#TradingMistakes101 1. ❌ No trading plan

• Signs: Entering trades on a whim, because “people say so”, or FOMO.

• Consequences: Not knowing when to cut losses, when to take profits, prone to losses.

• ✅ Solution: Always set Entry, Stop-Loss, Take-Profit points in advance. Keep a trading journal.

2. ❌ Not setting stop-loss

• Signs: Hoping the price will reverse, holding onto losses “until it recovers”.

• Consequences: Heavy losses, account wipeout.

• ✅ Solution: Always set a stop-loss immediately when entering a trade. The market doesn’t care about your emotions.

3. ❌ Overtrade / Trading too much

• Signs: Constantly entering trades, addicted to trading, no breaks.

• Consequences: Losing emotional control, high transaction costs, prone to mistakes.

• ✅ Solution: Only trade when there is a clear setup. Focus on quality over quantity.
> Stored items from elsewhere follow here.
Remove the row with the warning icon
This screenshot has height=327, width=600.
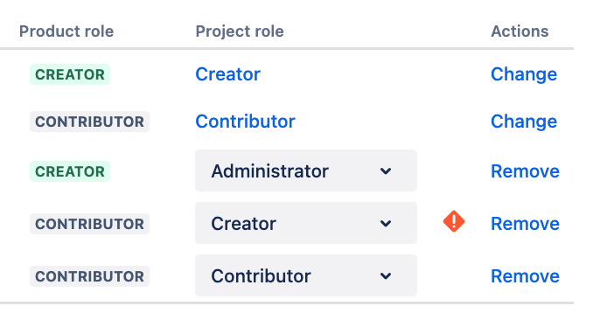[x=525, y=223]
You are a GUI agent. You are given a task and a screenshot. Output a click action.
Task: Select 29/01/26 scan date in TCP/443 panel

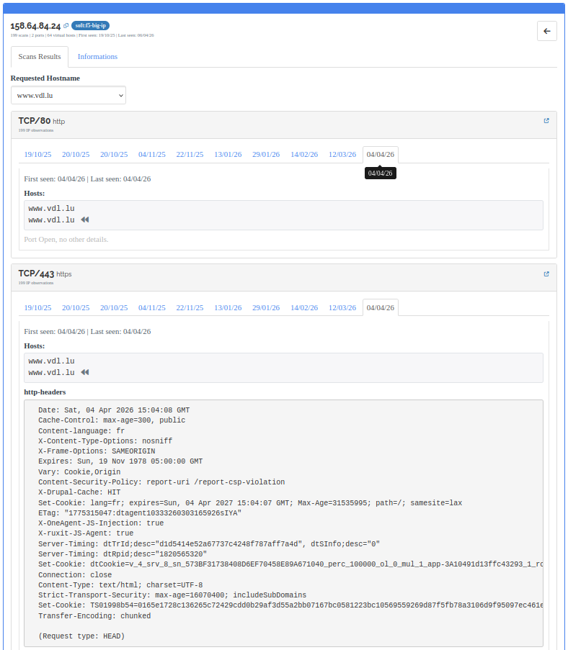[x=266, y=308]
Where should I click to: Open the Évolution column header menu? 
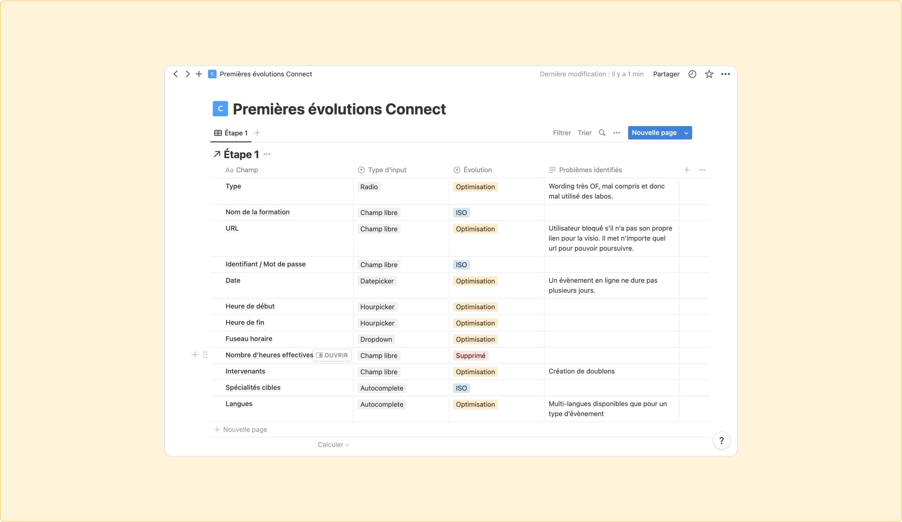point(472,170)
4. ❌ Not managing capital (Risk Management)

• Signs: Using more than 20%–50% of account for each trade.

• Consequences: Losing a few trades leads to account wipeout.

• ✅ Solution: Risk on each trade should be under 1–3% of total account. Use appropriate position sizing.
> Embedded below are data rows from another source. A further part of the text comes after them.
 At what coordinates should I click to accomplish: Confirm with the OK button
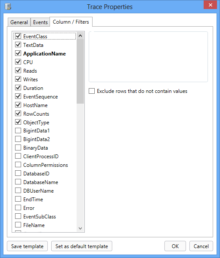tap(175, 246)
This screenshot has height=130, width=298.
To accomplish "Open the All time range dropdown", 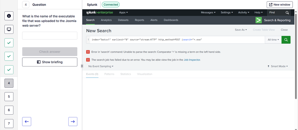I will click(x=273, y=39).
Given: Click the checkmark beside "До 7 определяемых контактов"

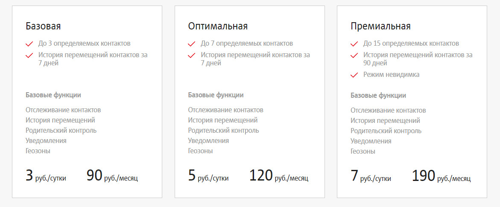Looking at the screenshot, I should (x=192, y=44).
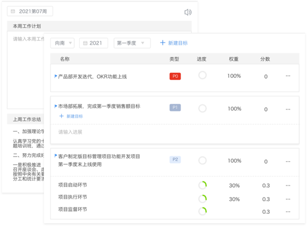Click the plus icon beside top 新建目标
Image resolution: width=307 pixels, height=226 pixels.
pos(163,43)

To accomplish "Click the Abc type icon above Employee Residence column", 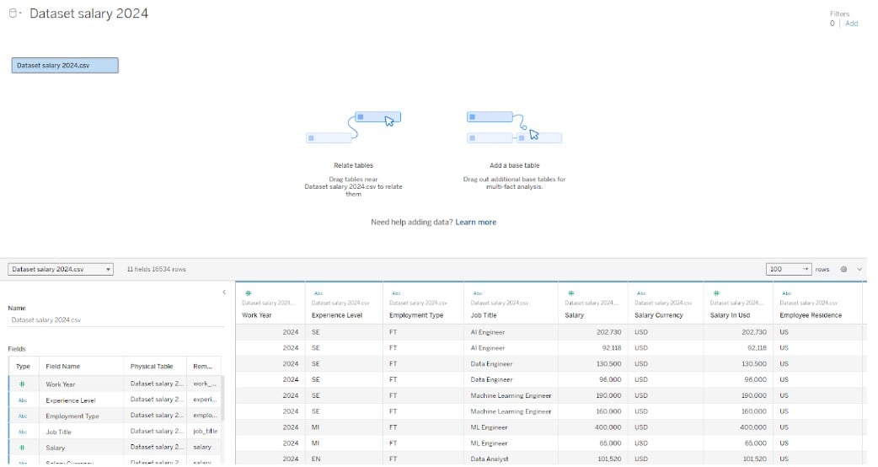I will tap(785, 293).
5. ❌ Trying to catch tops and bottoms

• Signs: Entering trades thinking “it can't go down any further”.

• Consequences: Buying high, selling low – double loss.

• ✅ Solution: Trade with the trend (trend is your friend), wait for confirmation signals before entering trades.

6. ❌ Not controlling psychology (FOMO, FUD)

• Signs: Buying because “afraid of missing out”, selling because “afraid of losing everything”.

• Consequences: Impulsive decisions, unnecessary losses.

• ✅ Solution: Train psychology through backtesting, simulations, use demo accounts. Consider keeping an emotional journal for each trading session.